Happy Women’s History Month.

Let me start by saying I’m extremely irritable right now, having just lost a dear friend to COVID a few days ago. I’m edging into the angry part of the grief cycle, which I know will come and go for a time. Meanwhile, people in Idaho are staging photo ops of their children burning life-saving masks. Innocent people are dying and others are acting like drunken teenagers careening down the road of life threatening all the rest of us. So there’s stuff to be truly angry about. But that’s not what I’m writing about.

I wouldn’t say I’m angry about today’s topic, just irritated. In recent days, I’ve had the opportunity to be in the (virtual) presence of a lot of lovely people I don’t know, praying and grieving and helping the family. As irrelevant as it seems to me in those situations, that perennial question still popped up: “Do you have children?”

As always, there was the awkward silence. Then I answered lightly, “No, I’m fancy free.” But then I added, “Why do you ask?” All of a sudden, the awkwardness was on her instead of me. “Oh, I don’t know,” she said, “I just thought . . ., “ and trailed off. 

No, you did not think. That’s my point: please think before you ask a stranger that question. Some would say it’s not your business, but I won’t, because that sounds mean, and I know the question is not meant to hurt and is probably just your way of trying to connect, to make conversation, to know me. 

But you don’t know me, you don’t know my journey, you don’t know that I haven’t lost a child, that I didn’t try for decades to have a child, that I did not endure repeated miscarriages, that I did not pine my whole life for a husband who never came along. 

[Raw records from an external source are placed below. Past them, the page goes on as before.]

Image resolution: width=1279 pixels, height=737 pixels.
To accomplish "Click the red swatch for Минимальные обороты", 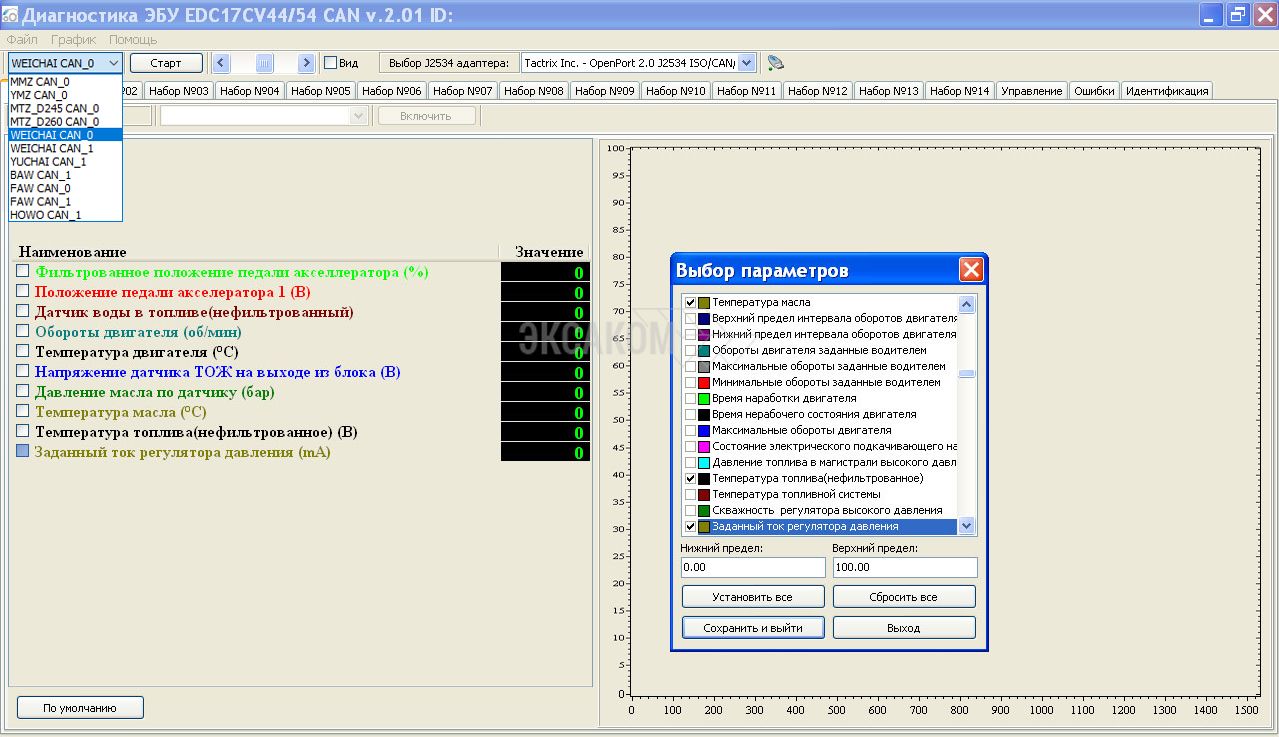I will tap(704, 382).
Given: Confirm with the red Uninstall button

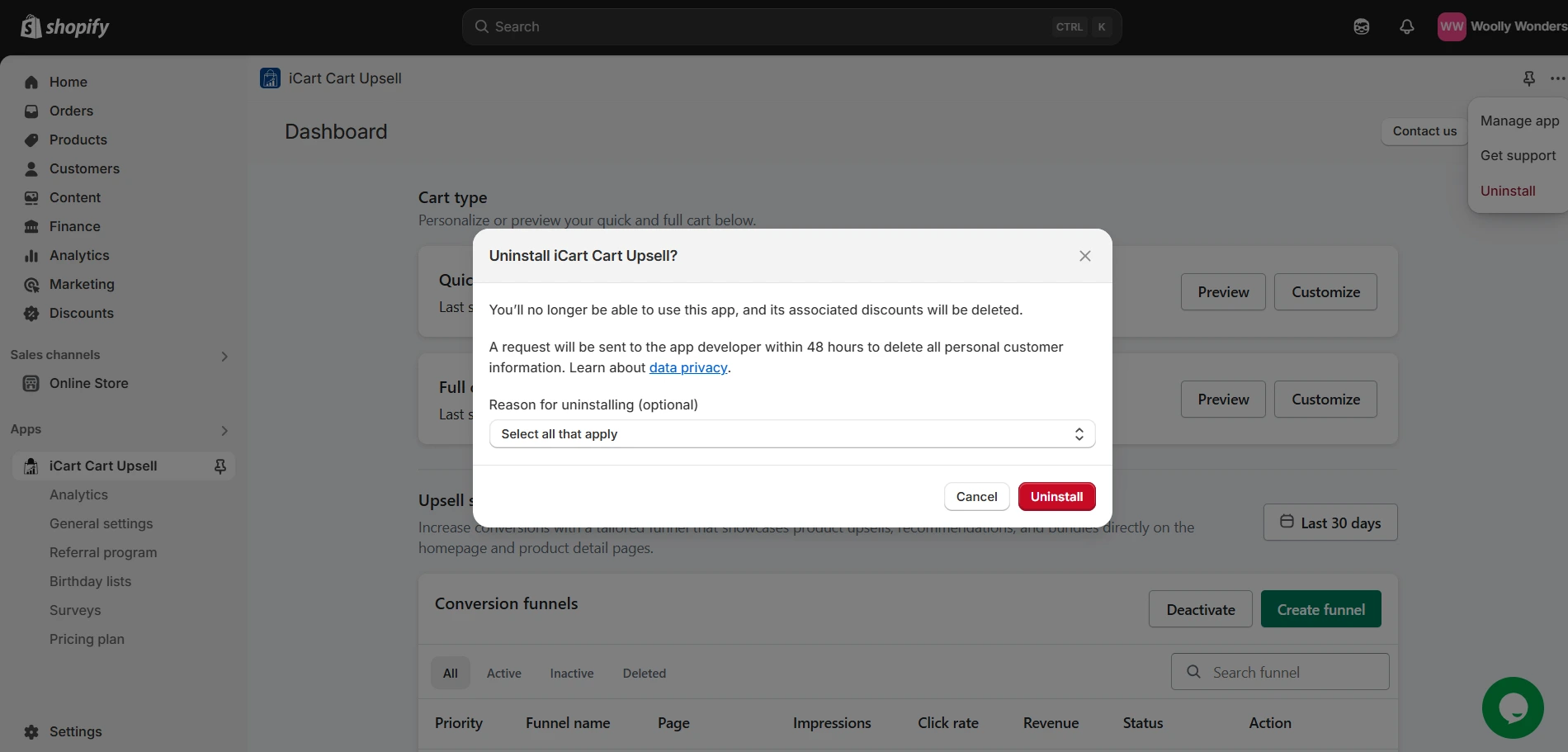Looking at the screenshot, I should pyautogui.click(x=1056, y=497).
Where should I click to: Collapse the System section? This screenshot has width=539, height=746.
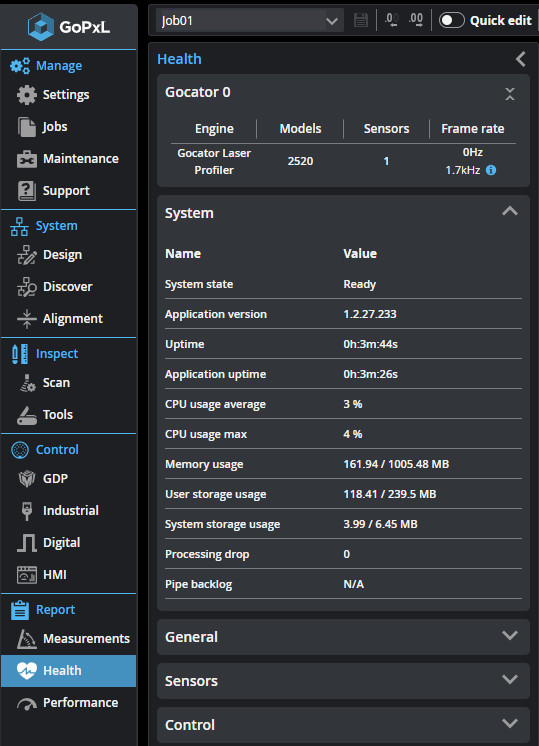(510, 211)
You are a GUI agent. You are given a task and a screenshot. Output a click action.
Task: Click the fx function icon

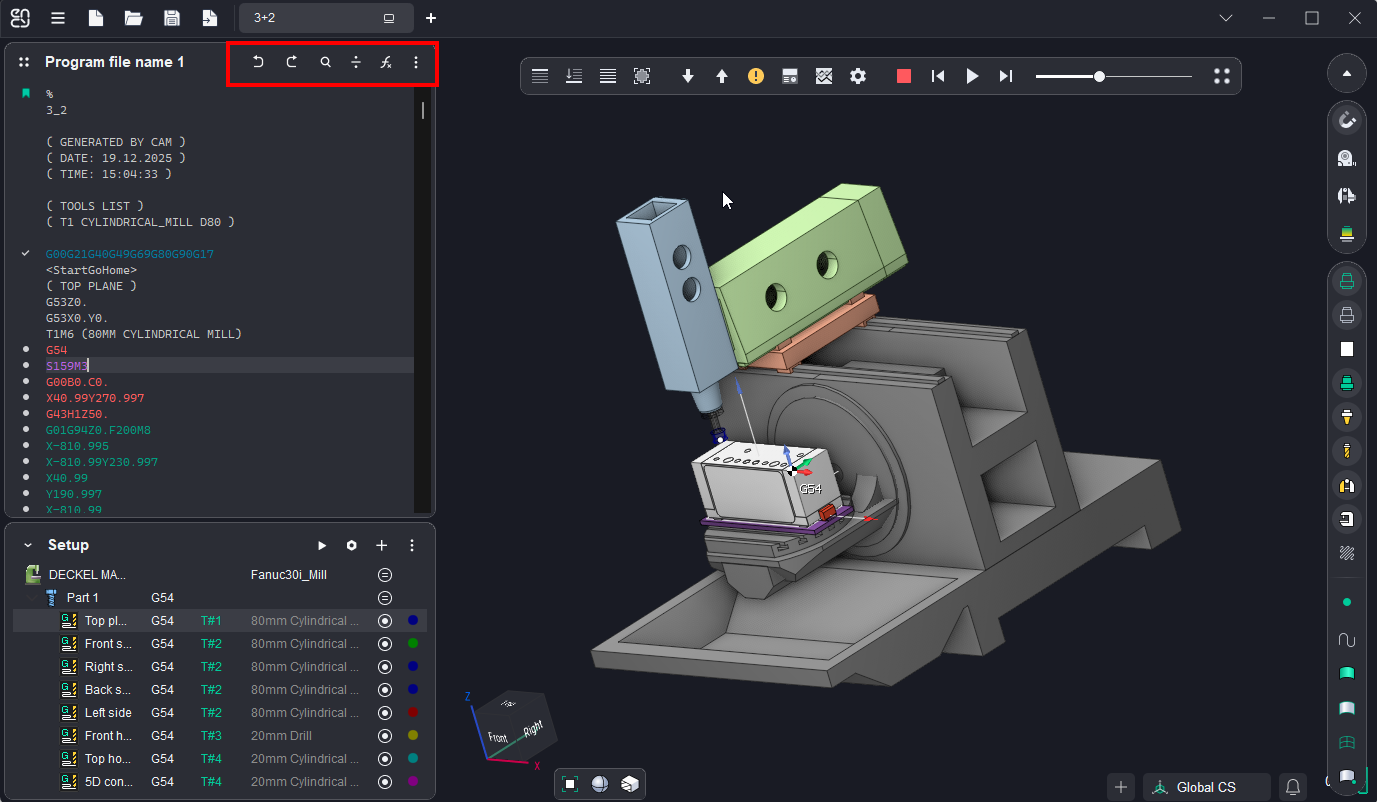(x=386, y=62)
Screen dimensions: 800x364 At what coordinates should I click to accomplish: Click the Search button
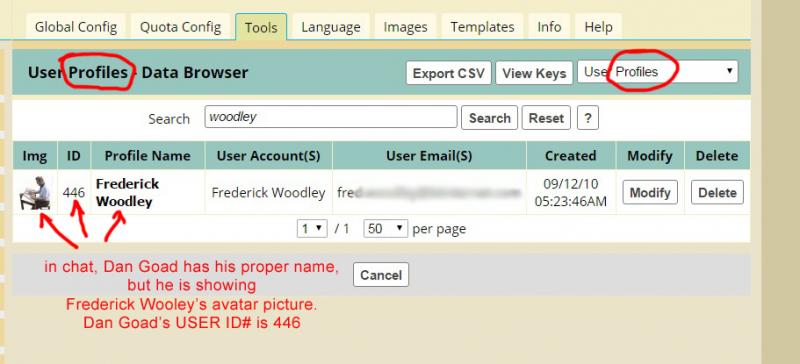489,118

None of those things are true for me, blessedly. Your question is just a pinprick. But I know women in each of those categories and your mindless question is like a knife in the heart for many of them. Surely, you also know people for whom one or more of those things are true. So — please stop. If a woman has kids. you’re going to hear about them soon enough if she wants to talk about them. 

I’m not trying to be mean. Really. (If you want to see my mean face, start telling me why you choose not to wear a mask.) It’s just a matter of thinking about what you say. Nearly half of all women of childbearing age do not have children. In women beyond childbearing years like me, 1 in 7 don’t have kids. There are all different reasons for this, but none of them count as “small talk.”